Reforming Mandatory Minimums
Mandatory minimum, three strikes you’re out, and truth in sentencing laws are typically overly punitive. They often impose excessively long sentences for crimes. Their consequences are felt throughout the country: The average prison stay has increased 36 percent since 1990. The federal inmate population grew more than 400 percent since the late 1980s; now, their prisons are 39 percent beyond capacity.
Research has shown that increasing time served does not help keep the public safe. Studies show that longer sentences have minimal or no benefit on future crime.

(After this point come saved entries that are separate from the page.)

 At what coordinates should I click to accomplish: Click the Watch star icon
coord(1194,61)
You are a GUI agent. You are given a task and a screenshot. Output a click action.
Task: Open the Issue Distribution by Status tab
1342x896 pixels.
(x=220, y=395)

Even worse, research shows a strong correlation between increased prison time and repeat offenses, meaning prison may create more serious and violent offenses when overused. For example, a 2002 study indicates that sentencing low-level drug offenders to prison may increase the likelihood they will commit crimes upon release. Research from the Arnold Foundation indicates that longer pretrial detention is associated with new criminal activity even after the case is resolved.
Law Enforcement Leaders members support reforming mandatory minimum laws. We urge Congress and state legislatures to reduce mandatory minimum sentences set by law, and also reduce maximum sentences. We will identify and speak out against unnecessarily harsh and counterproductive laws. Judges should be allowed more flexibility in sentencing and the discretion to determine appropriate punishments. With proportional sentences, we can reduce both sentence lengths and the likelihood individuals will commit further crimes.

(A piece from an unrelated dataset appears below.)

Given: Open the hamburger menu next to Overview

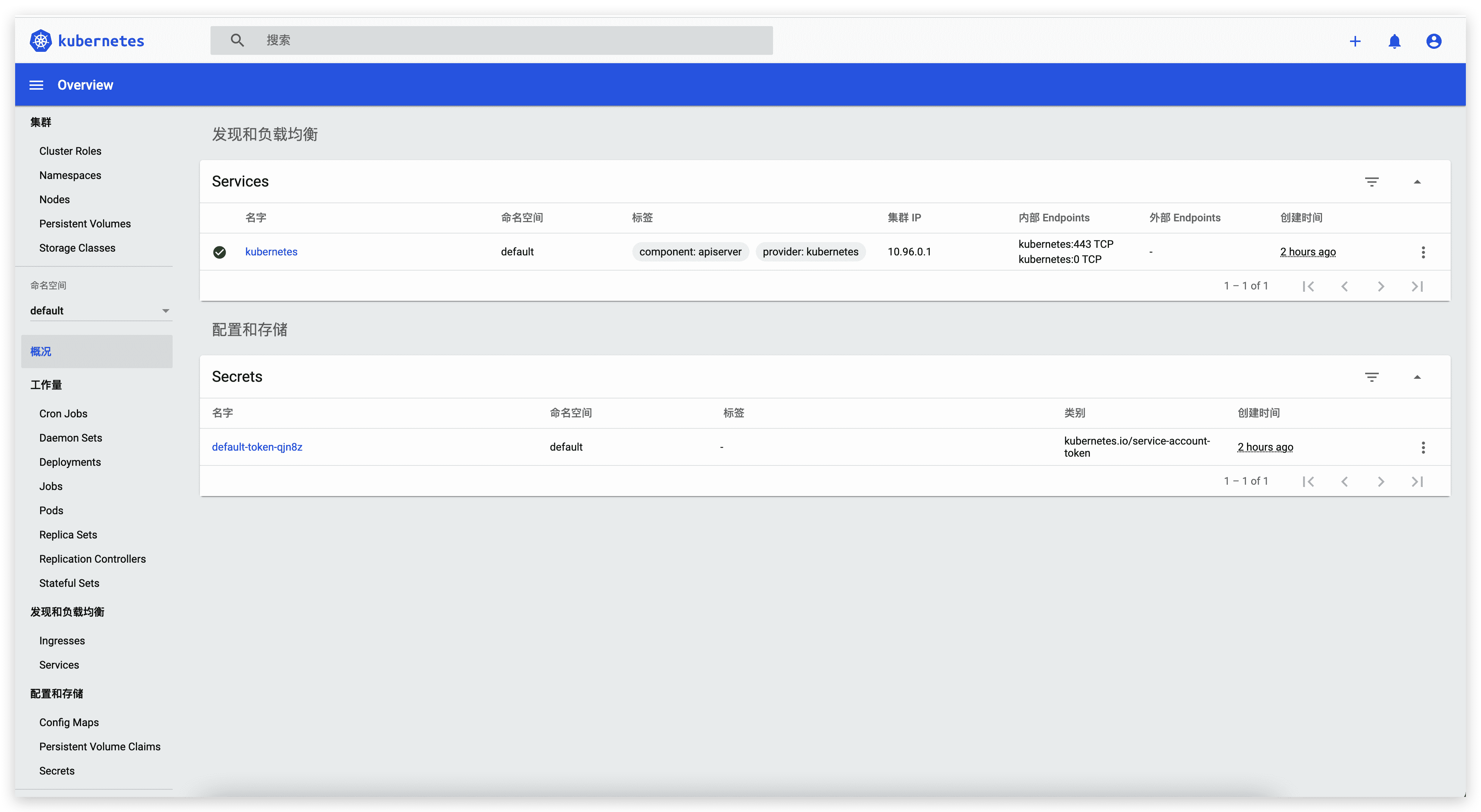Looking at the screenshot, I should point(36,85).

Several states have done this while continuing to see crime fall to historic lows:
- New York. New York State passed the “Rockefeller drug laws,” imposing harsh mandatory sentences for drug possession in 1973. As a direct result, the state’s prison population increased six-fold with striking racial disparities. In 2009, to slow the growth of its prison system, New York removed the law’s mandatory minimums for low-level drug offenses, choosing instead to allow judges to use their discretion to determine appropriate sentence lengths or decide to send someone to treatment instead. Since 2009, the number of people sent to prison and the length of sentences has declined statewide. Sentencing disparities between minority and white defendants also narrowed by one-third. Now, those sent into treatment have only a 36 percent chance of committing a repeat offense, versus 54 percent for those incarcerated before the new law went into effect.
- Kentucky. In 1992, Kentucky enacted a series of laws triggering mandatory minimums for drug possession within 1,000 yards of schools. In many urban communities, this covered virtually every neighborhood, leading to an inflation of the state’s prison population. Worse still, these laws did little to secure public safety, instead fiercely punishing community members for low-level and nonviolent drug possession. In 2011, Kentucky passed HB 463, which limited the use of mandatory minimums to within 1,000 feet of schools rather than 1,000 yards. It reinvested the savings from the reduced prison costs into drug treatment services. In one year, the prison population dropped by more than 1,400 people, saving the state $20,000 per person annually. Kentucky’s crime rate is still at an all-time low.